Problem description:
Can you rewrite the stretch of material from the line containing "Task: Click the 祈愿详情 section header" through the line containing "Looking at the screenshot, I should pos(650,446)." as a Markdown table? Use a Row column that numbers each line and a Line column that holds its text, and leave out blank lines.

[start of Entries shown]

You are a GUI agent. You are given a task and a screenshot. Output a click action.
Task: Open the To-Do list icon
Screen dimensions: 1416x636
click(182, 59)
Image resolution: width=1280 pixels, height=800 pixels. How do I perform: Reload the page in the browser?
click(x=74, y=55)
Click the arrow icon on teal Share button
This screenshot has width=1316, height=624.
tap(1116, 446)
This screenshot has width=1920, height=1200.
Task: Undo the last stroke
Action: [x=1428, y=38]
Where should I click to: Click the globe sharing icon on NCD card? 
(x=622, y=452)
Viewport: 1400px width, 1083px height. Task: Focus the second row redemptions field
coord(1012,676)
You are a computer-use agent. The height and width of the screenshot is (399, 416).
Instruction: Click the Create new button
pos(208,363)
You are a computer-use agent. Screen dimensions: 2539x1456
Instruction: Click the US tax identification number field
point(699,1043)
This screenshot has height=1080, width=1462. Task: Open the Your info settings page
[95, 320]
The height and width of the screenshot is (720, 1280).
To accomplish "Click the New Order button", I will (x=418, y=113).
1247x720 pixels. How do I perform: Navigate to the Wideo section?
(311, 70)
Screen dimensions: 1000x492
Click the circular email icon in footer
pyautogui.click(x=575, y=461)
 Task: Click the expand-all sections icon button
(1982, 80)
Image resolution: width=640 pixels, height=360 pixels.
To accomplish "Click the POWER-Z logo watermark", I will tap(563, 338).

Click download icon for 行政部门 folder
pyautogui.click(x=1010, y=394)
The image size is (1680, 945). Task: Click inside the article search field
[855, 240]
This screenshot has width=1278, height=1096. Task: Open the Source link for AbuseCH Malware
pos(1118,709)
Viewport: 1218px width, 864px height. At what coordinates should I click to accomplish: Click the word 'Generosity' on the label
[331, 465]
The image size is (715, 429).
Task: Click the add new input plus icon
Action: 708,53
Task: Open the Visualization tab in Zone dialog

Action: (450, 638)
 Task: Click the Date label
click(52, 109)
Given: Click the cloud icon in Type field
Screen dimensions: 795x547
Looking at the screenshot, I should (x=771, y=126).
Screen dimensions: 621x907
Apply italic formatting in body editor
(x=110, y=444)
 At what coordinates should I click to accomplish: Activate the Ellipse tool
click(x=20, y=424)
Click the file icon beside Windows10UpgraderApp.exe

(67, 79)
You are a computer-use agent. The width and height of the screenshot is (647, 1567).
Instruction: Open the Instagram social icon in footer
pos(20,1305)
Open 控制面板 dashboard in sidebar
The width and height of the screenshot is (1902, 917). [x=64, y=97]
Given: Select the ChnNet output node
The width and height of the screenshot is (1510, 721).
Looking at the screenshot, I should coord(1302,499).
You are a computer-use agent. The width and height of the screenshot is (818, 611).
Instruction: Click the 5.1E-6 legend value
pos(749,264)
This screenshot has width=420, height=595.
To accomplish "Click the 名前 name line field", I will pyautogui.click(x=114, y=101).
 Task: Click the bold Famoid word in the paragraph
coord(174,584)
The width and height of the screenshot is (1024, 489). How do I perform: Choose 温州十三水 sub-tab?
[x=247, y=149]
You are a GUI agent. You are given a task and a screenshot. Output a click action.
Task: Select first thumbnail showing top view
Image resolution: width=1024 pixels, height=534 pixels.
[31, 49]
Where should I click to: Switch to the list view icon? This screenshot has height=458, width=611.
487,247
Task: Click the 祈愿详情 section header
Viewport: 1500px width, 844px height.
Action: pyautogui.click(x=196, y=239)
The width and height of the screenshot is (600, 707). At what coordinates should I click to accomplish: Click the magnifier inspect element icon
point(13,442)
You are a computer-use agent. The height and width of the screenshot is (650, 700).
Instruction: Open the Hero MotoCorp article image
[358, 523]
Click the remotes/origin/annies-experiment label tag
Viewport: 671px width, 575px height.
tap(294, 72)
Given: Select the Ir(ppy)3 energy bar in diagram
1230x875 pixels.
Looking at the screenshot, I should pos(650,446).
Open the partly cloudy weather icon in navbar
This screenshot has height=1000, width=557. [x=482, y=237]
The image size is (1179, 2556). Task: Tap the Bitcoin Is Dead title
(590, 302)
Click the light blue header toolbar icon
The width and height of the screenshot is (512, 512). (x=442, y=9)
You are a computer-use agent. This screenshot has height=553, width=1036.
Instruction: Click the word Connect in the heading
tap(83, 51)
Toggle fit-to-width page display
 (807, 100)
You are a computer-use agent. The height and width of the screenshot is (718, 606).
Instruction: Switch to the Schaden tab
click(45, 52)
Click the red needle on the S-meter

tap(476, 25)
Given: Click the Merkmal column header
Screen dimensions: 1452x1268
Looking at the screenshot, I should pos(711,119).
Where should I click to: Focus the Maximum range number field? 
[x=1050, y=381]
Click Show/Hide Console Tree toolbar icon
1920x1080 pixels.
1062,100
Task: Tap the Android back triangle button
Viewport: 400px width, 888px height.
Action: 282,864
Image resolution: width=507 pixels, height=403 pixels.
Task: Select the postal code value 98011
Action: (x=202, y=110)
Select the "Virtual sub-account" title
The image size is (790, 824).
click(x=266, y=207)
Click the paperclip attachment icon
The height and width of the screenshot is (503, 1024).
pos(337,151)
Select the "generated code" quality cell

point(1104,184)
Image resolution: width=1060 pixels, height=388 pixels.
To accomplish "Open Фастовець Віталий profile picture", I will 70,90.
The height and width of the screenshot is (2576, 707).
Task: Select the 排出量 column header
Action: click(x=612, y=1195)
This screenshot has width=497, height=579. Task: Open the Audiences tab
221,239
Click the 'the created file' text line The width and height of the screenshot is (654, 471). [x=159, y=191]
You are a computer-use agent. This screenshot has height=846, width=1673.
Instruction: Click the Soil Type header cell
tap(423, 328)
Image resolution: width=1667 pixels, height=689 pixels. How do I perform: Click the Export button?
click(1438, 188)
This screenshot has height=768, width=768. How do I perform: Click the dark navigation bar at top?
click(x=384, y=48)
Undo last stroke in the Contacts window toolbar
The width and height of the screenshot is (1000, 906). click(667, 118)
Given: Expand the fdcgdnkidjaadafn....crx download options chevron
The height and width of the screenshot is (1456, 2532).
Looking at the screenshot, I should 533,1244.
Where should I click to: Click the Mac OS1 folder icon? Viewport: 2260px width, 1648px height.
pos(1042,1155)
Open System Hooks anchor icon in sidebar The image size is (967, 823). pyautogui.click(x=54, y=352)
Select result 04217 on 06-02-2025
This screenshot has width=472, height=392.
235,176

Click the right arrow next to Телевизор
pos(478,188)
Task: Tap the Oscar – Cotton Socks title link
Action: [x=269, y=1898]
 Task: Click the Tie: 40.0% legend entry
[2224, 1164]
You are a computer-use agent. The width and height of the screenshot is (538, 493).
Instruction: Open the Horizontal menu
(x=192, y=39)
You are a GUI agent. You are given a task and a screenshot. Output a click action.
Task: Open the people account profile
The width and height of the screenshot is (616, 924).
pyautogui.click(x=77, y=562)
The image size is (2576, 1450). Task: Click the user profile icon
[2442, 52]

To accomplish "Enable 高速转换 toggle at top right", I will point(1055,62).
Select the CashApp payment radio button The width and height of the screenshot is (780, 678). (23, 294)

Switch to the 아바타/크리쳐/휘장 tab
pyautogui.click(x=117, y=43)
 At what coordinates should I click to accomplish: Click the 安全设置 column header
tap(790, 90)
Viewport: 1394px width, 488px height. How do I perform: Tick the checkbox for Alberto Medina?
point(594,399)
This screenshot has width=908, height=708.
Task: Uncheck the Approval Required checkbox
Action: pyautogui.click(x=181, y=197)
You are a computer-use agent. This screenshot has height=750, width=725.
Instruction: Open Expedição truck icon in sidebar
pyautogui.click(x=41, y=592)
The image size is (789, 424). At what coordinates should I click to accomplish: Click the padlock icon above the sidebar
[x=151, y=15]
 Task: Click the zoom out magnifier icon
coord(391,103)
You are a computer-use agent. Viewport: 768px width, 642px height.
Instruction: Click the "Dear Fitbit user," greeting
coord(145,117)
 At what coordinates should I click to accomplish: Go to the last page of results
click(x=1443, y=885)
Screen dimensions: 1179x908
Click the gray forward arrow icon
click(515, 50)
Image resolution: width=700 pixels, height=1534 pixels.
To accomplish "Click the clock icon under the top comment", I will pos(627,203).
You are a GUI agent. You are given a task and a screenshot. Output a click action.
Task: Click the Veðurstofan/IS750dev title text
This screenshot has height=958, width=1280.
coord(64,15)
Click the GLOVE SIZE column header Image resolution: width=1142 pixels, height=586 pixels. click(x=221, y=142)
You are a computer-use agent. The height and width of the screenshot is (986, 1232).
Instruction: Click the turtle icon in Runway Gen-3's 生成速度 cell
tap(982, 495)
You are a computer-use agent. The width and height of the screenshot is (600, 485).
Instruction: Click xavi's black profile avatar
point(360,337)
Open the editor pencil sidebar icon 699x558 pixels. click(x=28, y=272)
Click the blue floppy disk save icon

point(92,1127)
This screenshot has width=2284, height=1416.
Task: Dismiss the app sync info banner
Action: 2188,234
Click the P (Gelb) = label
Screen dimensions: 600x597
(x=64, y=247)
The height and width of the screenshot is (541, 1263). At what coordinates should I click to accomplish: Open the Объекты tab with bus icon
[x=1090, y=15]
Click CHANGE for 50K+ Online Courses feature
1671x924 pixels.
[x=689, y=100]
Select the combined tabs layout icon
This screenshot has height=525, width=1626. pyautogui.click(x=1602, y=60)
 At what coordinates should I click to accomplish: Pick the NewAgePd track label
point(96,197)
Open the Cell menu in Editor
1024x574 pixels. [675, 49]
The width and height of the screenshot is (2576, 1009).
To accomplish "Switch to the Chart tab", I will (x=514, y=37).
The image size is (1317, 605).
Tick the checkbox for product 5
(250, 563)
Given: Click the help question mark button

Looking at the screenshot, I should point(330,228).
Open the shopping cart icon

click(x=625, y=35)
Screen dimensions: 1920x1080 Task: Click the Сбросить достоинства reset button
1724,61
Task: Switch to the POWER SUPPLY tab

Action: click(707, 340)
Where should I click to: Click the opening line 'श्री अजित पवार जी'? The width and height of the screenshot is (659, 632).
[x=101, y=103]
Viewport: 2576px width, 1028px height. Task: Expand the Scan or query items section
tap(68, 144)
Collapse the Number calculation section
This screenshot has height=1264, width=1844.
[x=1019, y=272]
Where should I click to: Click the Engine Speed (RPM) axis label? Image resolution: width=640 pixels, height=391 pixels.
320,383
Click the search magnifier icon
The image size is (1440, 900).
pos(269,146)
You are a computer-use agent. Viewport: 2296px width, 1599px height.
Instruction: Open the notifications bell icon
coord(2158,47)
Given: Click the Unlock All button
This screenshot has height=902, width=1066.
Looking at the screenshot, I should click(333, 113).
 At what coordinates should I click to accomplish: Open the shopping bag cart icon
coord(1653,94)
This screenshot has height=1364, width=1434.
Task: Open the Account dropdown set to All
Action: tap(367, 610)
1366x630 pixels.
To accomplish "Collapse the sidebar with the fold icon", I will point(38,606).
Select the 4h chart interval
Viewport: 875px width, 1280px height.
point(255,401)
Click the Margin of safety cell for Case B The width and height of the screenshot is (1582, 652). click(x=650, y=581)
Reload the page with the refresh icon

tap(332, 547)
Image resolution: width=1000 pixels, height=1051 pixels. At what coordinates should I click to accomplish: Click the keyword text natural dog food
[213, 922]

[end of Entries shown]

Result of this exercise:
| Row | Line |
|---|---|
| 1 | Task: Click the 祈愿详情 section header |
| 2 | Viewport: 1500px width, 844px height. |
| 3 | Action: pyautogui.click(x=196, y=239) |
| 4 | The width and height of the screenshot is (600, 707). At what coordinates should I click to accomplish: Click the magnifier inspect element icon |
| 5 | point(13,442) |
| 6 | You are a computer-use agent. The height and width of the screenshot is (650, 700). |
| 7 | Instruction: Open the Hero MotoCorp article image |
| 8 | [358, 523] |
| 9 | Click the remotes/origin/annies-experiment label tag |
| 10 | Viewport: 671px width, 575px height. |
| 11 | tap(294, 72) |
| 12 | Given: Select the Ir(ppy)3 energy bar in diagram |
| 13 | 1230x875 pixels. |
| 14 | Looking at the screenshot, I should pos(650,446). |